La bondad de los extraños

NEW HAVEN – Reconozco que es una forma inhabitual de ver el mundo, pero, al leer el periódico, me asombra constantemente la amplitud de la bondad humana. La buena noticia más reciente procede del Centro de Estudios de la Riqueza y la Filantropía del Boston College, según cuyos cálculos los americanos aportarán unos 250.000 millones de dólares de contribuciones caritativas individuales en 2010, varios miles de millones más que en el año pasado.

Hay quienes donan su sangre a extraños, viajan en misiones humanitarias a lugares como, por ejemplo, Haití y el Sudán y arriesgan su vida para luchar contra la injusticia en otros lugares.

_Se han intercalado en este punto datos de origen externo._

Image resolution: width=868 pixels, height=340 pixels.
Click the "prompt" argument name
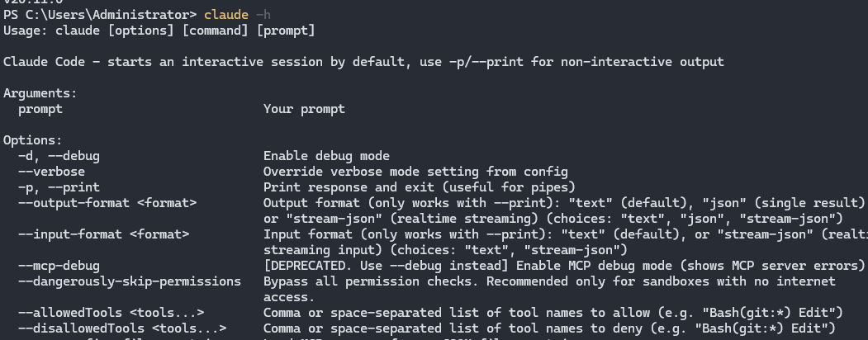40,109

Y los neoyorquinos se han acostumbrado a leer noticias sobre héroes del metro: seres valerosos que saltan a las vías para rescatar a viajeros caídos y después desaparecen con frecuencia, por sentirse incómodos ante el interés público por su mérito.

Como psicólogo, me fascinan el origen y las consecuencias de semejante bondad. Algunos de nuestros sentimientos y motivaciones morales son resultado de la evolución biológica. Eso explica por qué somos bondadosos a menudo con nuestra propia carne y sangre: quienes comparten nuestros genes. También puede explicar nuestros apegos morales a quienes vemos como miembros de nuestra tribu inmediata.